## TEXT EXCERPT
-------------------------

Illustration of the promoter regions of synapsin I and II respectively and proposed mechanism of dopaminergic regulation of synapsin II. A: Illustration of the promoter regions of synapsin I and II respectively. Transcription factor binding sites have been indicated, showing their various positions in the promoter region; B: Proposed mechanism of dopaminergic regulation of synapsin II. Evidence: (1) Immunocytochemstry results indicate that ligand - DA Rc binding results in changes to synapsin protein levels dependant on Rc subtype; (2) Ligand binding causes changes to intercellular cAMP levels; (3) PKA inhibitors (5-24 amide trifluoroacetate salt, Rp-cAMPS) cause changes in synapsin II translation; (4) DA-D1 stimulation may cause AP-2 to bind to synapsin II promoter. Synapsin II expression levels were inhibited when cells were treated with AP-2 ADONs. Subsequent treatment with DA-D1 or -D2 agonists showed to effect on synapsin II expression; and (5) Synapsin 2 expression can be altered via upstream alteration at various points. Additional information: (1) EGR-1 levels are not affected by chronic treatment with DA-D1 or DA-D2 antagonists; (2) Antisense deoxyoligonucleotides for AP-2 reduces synapsin II expression levels; and (3) Antisense deoxyoligonucleotides for EGR-1 and PEA3 have no effect on the expression of synapsin II. EGR-1: Early growth response factor-1; PKA: Protein kinase A; cAMP: Cyclic AMP; AP-2α: Activating protein 2-alpha.

Figure 3

Illustrated depiction of a synaptic vesicle and associated pre-synaptic membrane. This is a simplified depiction containing proteins and neurotransmitters that are most pertinent to the subject matter of this review; others have been omitted for simplicity sake (ex. Synapsin I, various transporter proteins, etc.). ¹Vesicular transporters (also specific to the type and function of synapse) may include: VGLUT1, VGLUT2, VGAT and VMAT2; ²Various synapsin isoforms have been implicated in the tethering of synaptic vesicles (depending on the type of neurotransmitter and vesicular transporters associated). Synapsin isoforms include Ia-b, IIa-b, and IIa-e; ³Neurotransmitters contain within synaptic vesicle, may include: glutamate, GABA, DA, etc. VGLUT: Vesicular glutamate transporter; VGAT: Vesicular GABA transporter; VMAT2: Vesicular monoamine transporter 2; GABA: γ-aminobutyric acid.

Figure 4

Oversimplified diagram of mesolimbic dysregulation in schizophrenia and the mesolimbic system following Antipsychotic drug treatment[94,95]. A: Oversimplified diagram of mesolimbic dysregulation in schizophrenia; B: Oversimplified diagram the mesolimbic system following APD treatment. Difference in neurotransmitter output is indicated through the various line colours (green = glutamatergic, red = GABAergic, blue = dopaminergic). Line thickness is reflective of neurotransmitter activity (thicker lines represent increased activity, dotted lines represent reduced activity). The various impacted brain regions are represented within boxes. CTX: Cortex; NAc: Nucleus accumbens; VTA: Ventral tegmental area; APD: Antipsychotic drug.

-------------------------

## EXERCISES
(1) In the figure captions, what does a blue line indicate?
(2) Repeat everything in the figure captions from "Illustrated depiction of" down to "GABA: γ-aminobutyric acid.".
(3) List the vesicular transporters that the figure captions say may be included.
None of the data is needed for these tasks.

-------------------------

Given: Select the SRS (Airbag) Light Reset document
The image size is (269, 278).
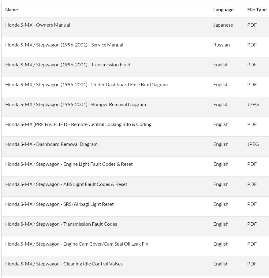Looking at the screenshot, I should 59,204.
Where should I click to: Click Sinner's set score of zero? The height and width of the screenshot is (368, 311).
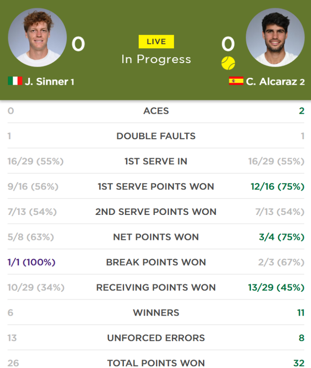click(78, 44)
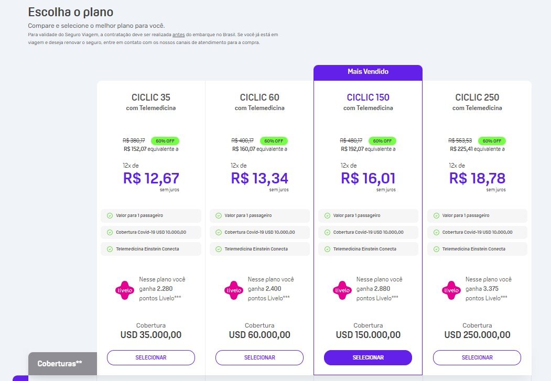The image size is (551, 381).
Task: Click the Livelo logo in CICLIC 35 plan
Action: [x=125, y=290]
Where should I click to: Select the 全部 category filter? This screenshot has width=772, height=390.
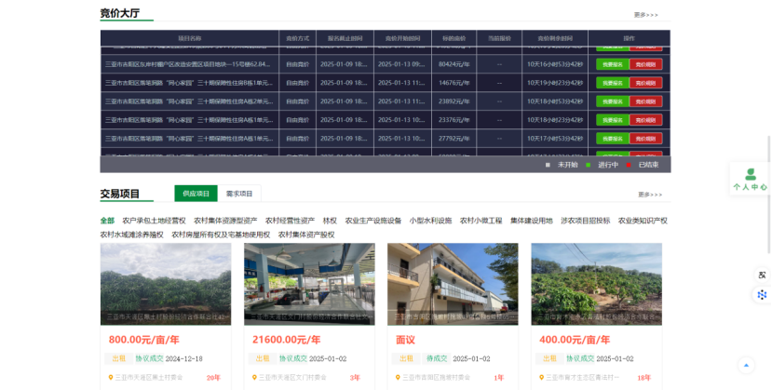tap(107, 221)
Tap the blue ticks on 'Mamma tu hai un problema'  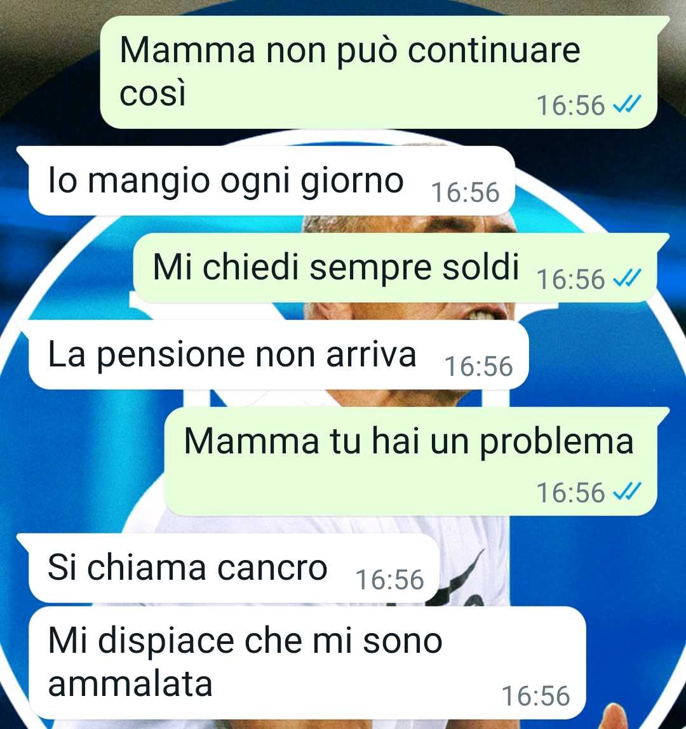click(627, 492)
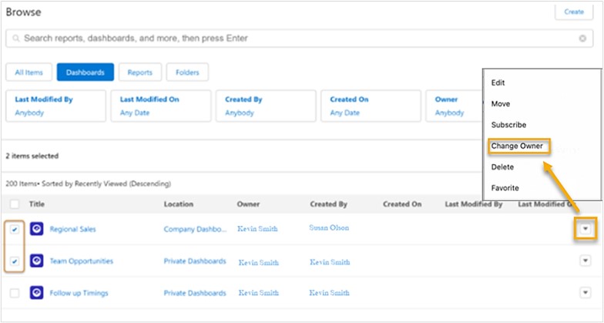Open the Regional Sales row action dropdown
This screenshot has width=604, height=323.
click(x=585, y=229)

-------------------------

## LIST OF ANSWERS
(1) Dopaminergic neurotransmitter output.

(2)
Illustrated depiction of a synaptic vesicle and associated pre-synaptic membrane. This is a simplified depiction containing proteins and neurotransmitters that are most pertinent to the subject matter of this review; others have been omitted for simplicity sake (ex. Synapsin I, various transporter proteins, etc.). ¹Vesicular transporters (also specific to the type and function of synapse) may include: VGLUT1, VGLUT2, VGAT and VMAT2; ²Various synapsin isoforms have been implicated in the tethering of synaptic vesicles (depending on the type of neurotransmitter and vesicular transporters associated). Synapsin isoforms include Ia-b, IIa-b, and IIa-e; ³Neurotransmitters contain within synaptic vesicle, may include: glutamate, GABA, DA, etc. VGLUT: Vesicular glutamate transporter; VGAT: Vesicular GABA transporter; VMAT2: Vesicular monoamine transporter 2; GABA: γ-aminobutyric acid.

(3) VGLUT1, VGLUT2, VGAT, VMAT2